How to complete this task => Starting at the top of the records, output every line through the one that contains "Task: Go back using the Back arrow", keeping each exactly as it appears.

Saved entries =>
##############################

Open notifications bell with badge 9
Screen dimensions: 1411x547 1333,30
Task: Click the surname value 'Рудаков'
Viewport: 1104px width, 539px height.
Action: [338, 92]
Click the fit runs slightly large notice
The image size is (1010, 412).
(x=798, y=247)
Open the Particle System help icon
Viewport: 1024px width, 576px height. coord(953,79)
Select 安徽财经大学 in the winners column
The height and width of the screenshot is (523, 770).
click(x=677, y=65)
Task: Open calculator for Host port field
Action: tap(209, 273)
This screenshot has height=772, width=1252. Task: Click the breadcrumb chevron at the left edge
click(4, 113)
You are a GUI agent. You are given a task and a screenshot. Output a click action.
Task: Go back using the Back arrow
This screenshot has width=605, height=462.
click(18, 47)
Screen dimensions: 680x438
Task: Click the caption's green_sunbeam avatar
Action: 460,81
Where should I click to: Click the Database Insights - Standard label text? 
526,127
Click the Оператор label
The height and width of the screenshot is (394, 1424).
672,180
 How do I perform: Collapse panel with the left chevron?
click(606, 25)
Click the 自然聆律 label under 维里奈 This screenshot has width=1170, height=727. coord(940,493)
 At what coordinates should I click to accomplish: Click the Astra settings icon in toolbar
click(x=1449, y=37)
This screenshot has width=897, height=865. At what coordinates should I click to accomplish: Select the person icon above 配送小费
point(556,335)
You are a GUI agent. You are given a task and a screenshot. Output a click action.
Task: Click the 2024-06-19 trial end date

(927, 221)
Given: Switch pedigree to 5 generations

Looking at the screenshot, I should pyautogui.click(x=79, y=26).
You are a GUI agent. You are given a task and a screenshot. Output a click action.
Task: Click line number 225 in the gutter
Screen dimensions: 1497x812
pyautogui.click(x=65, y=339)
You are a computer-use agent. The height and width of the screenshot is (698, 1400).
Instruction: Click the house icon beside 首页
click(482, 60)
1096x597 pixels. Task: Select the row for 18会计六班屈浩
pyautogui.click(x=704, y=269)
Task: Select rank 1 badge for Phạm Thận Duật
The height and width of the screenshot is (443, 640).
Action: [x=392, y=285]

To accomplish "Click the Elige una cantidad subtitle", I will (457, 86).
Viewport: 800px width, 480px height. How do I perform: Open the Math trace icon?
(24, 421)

##############################

Answer to the exercise =>
Open notifications bell with badge 9
Screen dimensions: 1411x547 1333,30
Task: Click the surname value 'Рудаков'
Viewport: 1104px width, 539px height.
Action: [338, 92]
Click the fit runs slightly large notice
The image size is (1010, 412).
(x=798, y=247)
Open the Particle System help icon
Viewport: 1024px width, 576px height. coord(953,79)
Select 安徽财经大学 in the winners column
The height and width of the screenshot is (523, 770).
click(x=677, y=65)
Task: Open calculator for Host port field
Action: tap(209, 273)
This screenshot has height=772, width=1252. Task: Click the breadcrumb chevron at the left edge
click(4, 113)
You are a GUI agent. You are given a task and a screenshot. Output a click action.
Task: Go back using the Back arrow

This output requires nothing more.